Standardowi imbecyle myślą, że zajmujemy się atlantyckimi fake newsami mówiącymi o zbliżającym się lub nawet trwającym już ataku Rosji na Europę, ponieważ jesteśmy tzw. putinistami.

Od samego początku pisaliśmy, że rosyjska inwazja na Ukrainę jest bezpodstawnym międzynarodowym przestępstwem, chociaż została sprowokowana przez NATO. Ale wystarczy zestawić oświadczenia i decyzje zdychających lub zagrożonych (polityczną śmiercią) przywódców europejskich, aby zdać sobie sprawę, że chcą ocalić własne fotele, wciągając nas w III wojnę światową z Rosją.

Codziennie wymyślają więc fałszywe preteksty, podejmując wspólne przedsięwzięcia z Kijowem i coraz częściej z Warszawą.

Rosyjskie rakiety w Polsce były ukraińskie. Rosyjski atak na gazociągi był ukraiński. Rosyjski atak na budynek rządowy w Kijowie był pożarem, którego żadne dowody nie łączą z rosyjskimi dronami. Rosyjski sabotaż samolotu Von der Leyen był mistyfikacją. Rosyjski zabójca ukraińskiego nazisty Paribija był Ukraińcem.

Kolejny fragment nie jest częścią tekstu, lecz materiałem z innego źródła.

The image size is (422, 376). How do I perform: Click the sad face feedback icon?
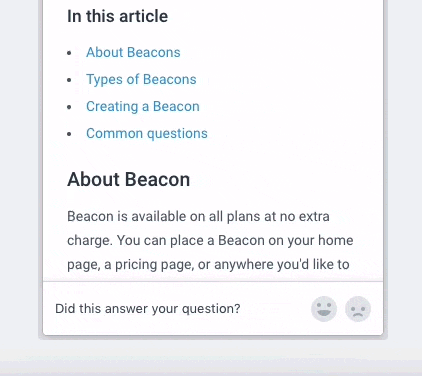[358, 309]
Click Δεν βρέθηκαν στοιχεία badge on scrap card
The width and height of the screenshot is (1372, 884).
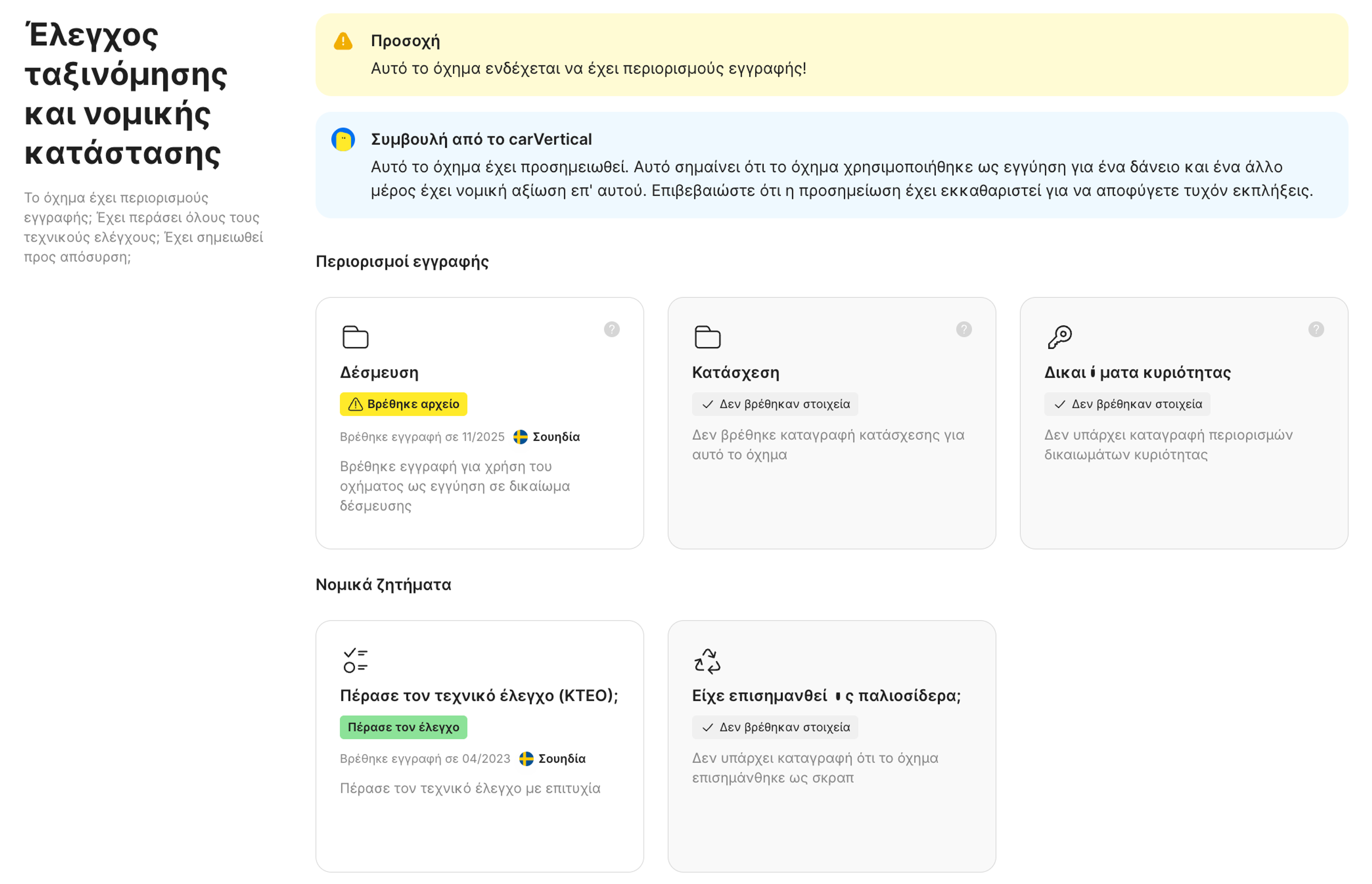(x=774, y=727)
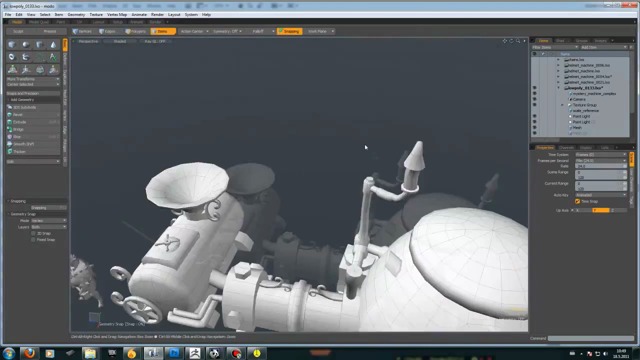This screenshot has height=360, width=640.
Task: Switch to the Channels tab
Action: click(566, 147)
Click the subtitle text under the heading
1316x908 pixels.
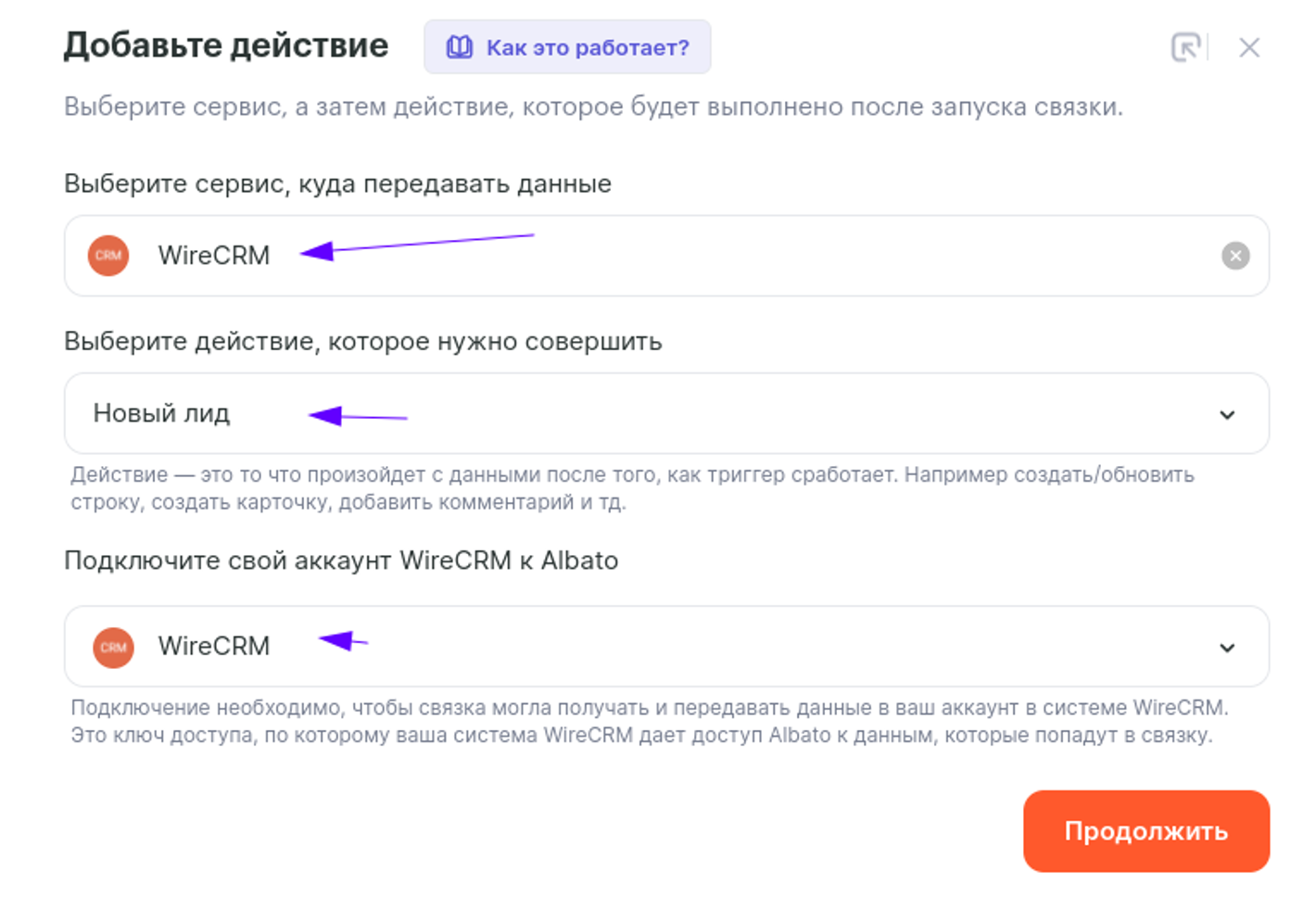593,107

A teraz podwójny rosyjski atak dronów na Polskę w dniach 10 i 13 września również zaczyna się rozsypywać. Premier Tusk błyskawicznie stwierdził: „Nigdy nie byliśmy tak blisko konfliktu od czasów II wojny światowej”. Następnie, powołując się na artykuł 4 NATO, uzyskał militaryzację wschodniej granicy poprzez operację „Eastern Sentinel”. Ponieważ drony nie zabiły ani nie raniły, rząd powiedział, że jeden z nich uderzył w dom pod Lublinem, rozbijając jego dach i parking.

Obecnie, gazeta Rzeczpospolita, powołując się na dane wywiadowcze, obala to: dom został trafiony nie przez rosyjskiego drona, ale przez amerykański pocisk AIM 120, wystrzelony z polskiego F16, który na szczęście nie eksplodował.

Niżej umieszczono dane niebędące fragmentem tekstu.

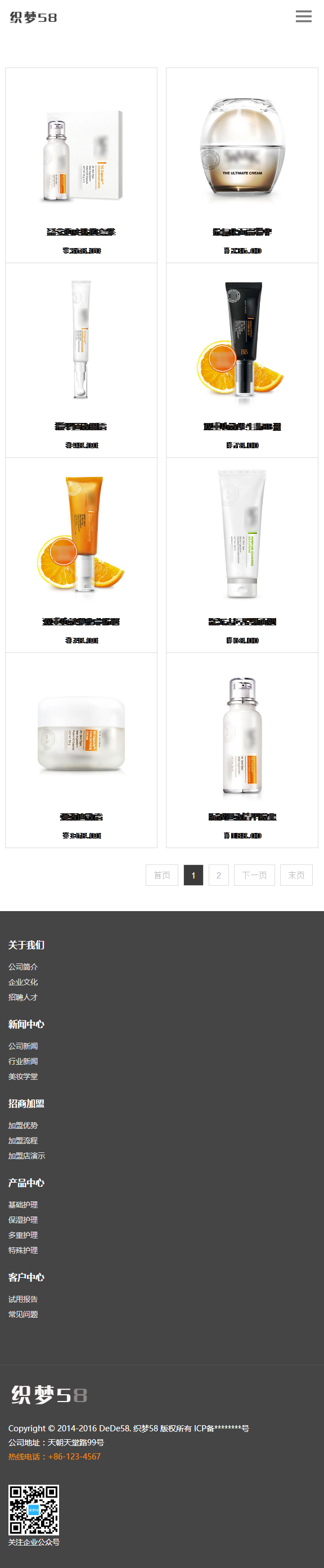Viewport: 324px width, 1568px height.
Task: Click the hotline phone number +86-123-4567
Action: tap(74, 1457)
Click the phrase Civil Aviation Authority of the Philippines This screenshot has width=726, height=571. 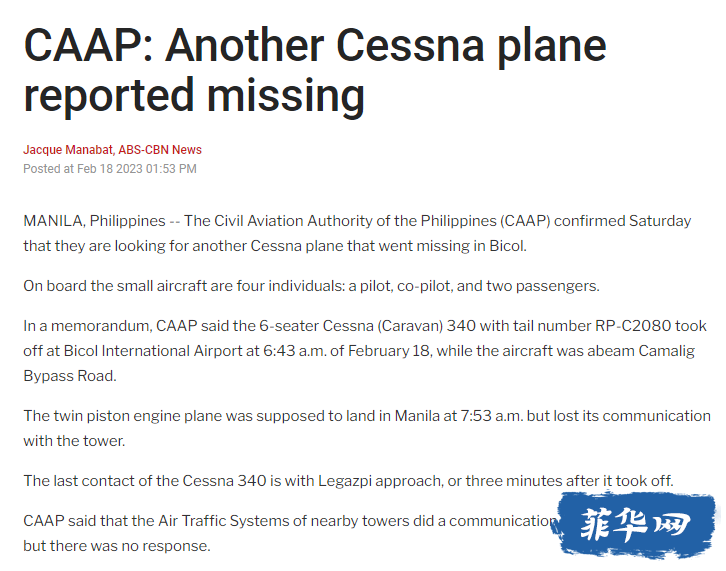(355, 221)
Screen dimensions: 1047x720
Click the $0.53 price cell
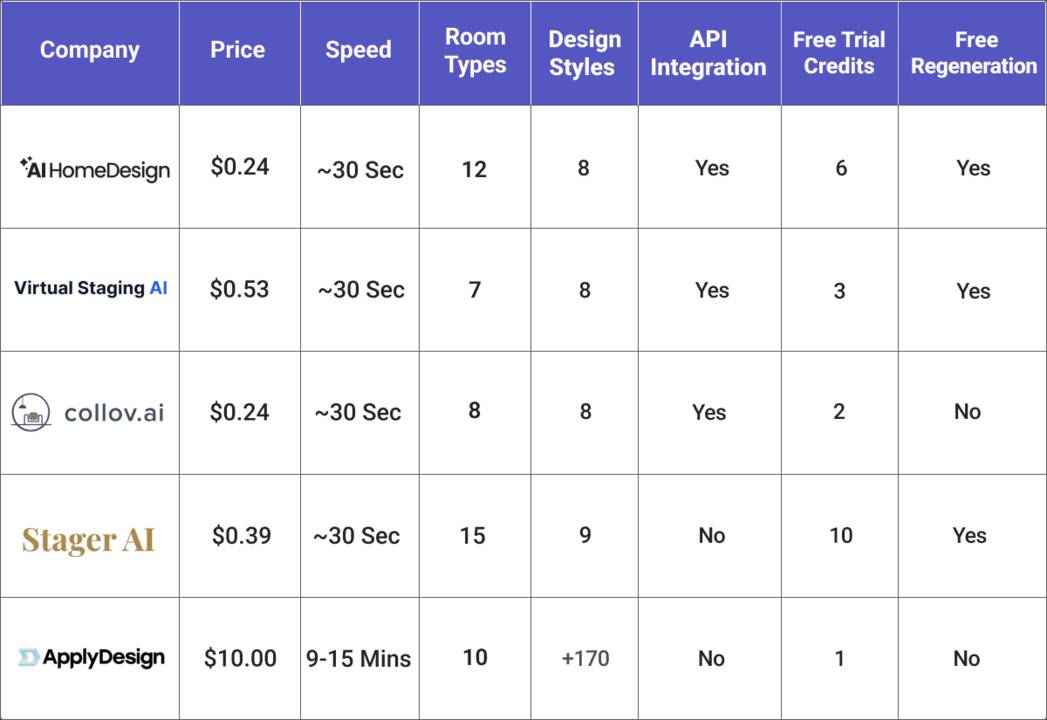click(239, 289)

Praktycznie rzecz biorąc, z powodu awarii systemu celowniczego, Polska zbombardowała się sama. Prezydent Nawrocki domaga się od rządu „pilnych wyjaśnień w sprawie incydentu. Nie ma zgody na zatajanie informacji. W warunkach dezinformacji i wojny hybrydowej przekaz kierowany do Polaków powinien być sprawdzany”.

Tusk odpowiada, że to i tak wina Moskwy. Ale w międzyczasie, dowództwo operacyjne Sił Zbrojnych RP również zaprzecza drugiemu przypadkowi naruszenia przestrzeni powietrznej 13-go: „Podjęte działania nie potwierdziły wskazań systemów radarowych, a w konsekwencji naruszenia polskiej przestrzeni powietrznej”. Fałszywy alarm mógł być spowodowany „warunkami pogodowymi”, podobnie jak ten w Rumunii.

Jak do tej pory – zauważa Gian Andrea Gaiani na portalu Analisi Difesanie ma ani krzty dowodu na rosyjski atak na Polskę: wręcz przeciwnie, zdjęcia patchworkowych dronów (szczególnie tego mitycznego, spoczywającego niczym bibelot na dachu królikarni) upoważniają do wysuwania najgorszych podejrzeń.

Czy pojęliście przed kim musimy się bronić?

Przed tymi, którzy powinni nas bronić.